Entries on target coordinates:
:::
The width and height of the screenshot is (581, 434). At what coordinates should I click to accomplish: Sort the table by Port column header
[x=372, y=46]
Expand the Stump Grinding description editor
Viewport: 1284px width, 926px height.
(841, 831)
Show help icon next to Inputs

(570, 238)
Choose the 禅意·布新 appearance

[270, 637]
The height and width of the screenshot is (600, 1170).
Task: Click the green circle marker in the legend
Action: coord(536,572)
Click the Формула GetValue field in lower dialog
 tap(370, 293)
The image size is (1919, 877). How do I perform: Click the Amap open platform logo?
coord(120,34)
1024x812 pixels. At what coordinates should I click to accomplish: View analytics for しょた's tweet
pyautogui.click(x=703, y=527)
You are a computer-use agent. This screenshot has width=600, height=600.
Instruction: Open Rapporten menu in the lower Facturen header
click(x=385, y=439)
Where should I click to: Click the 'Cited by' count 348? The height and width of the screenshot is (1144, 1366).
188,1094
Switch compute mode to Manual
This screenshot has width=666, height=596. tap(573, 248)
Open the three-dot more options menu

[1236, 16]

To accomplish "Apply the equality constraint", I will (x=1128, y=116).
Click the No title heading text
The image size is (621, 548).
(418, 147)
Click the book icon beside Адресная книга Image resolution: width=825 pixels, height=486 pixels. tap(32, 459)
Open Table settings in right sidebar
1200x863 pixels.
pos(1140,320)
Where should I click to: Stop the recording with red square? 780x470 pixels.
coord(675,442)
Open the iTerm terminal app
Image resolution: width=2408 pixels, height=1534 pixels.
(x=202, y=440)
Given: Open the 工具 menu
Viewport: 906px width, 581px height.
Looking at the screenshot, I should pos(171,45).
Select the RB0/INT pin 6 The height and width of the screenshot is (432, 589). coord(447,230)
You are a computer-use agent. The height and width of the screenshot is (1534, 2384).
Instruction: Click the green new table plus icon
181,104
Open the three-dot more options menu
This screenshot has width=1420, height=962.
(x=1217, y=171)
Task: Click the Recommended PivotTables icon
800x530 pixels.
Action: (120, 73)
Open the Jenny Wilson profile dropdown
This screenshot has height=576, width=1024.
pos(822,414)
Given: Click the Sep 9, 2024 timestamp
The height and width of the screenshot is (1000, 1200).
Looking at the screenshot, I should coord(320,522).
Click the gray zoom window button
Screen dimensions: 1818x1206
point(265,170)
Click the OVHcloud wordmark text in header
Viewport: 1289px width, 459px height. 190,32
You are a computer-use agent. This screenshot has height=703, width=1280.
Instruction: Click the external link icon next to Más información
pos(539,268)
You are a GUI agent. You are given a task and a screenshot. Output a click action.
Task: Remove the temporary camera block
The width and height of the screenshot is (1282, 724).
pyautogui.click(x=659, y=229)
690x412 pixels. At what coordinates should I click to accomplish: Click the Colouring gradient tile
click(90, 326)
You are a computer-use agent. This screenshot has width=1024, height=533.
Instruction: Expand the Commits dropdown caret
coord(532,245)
:::
Goal — Convert the part of the listing that opens with the line containing "Click the OVHcloud wordmark text in header" and closes with the line containing "click(90, 326)" into a two-column CSV with the header instruction,action and one row per entry. Enclose every field in double quotes and replace any line breaks within a field with spaces.

Exercise result —
instruction,action
"Click the OVHcloud wordmark text in header","Viewport: 1289px width, 459px height. 190,32"
"You are a computer-use agent. This screenshot has height=703, width=1280. Instruction: Click the external link icon next to Más información","pos(539,268)"
"You are a GUI agent. You are given a task and a screenshot. Output a click action. Task: Remove the temporary camera block The width and height of the screenshot is (1282, 724).","pyautogui.click(x=659, y=229)"
"690x412 pixels. At what coordinates should I click to accomplish: Click the Colouring gradient tile","click(90, 326)"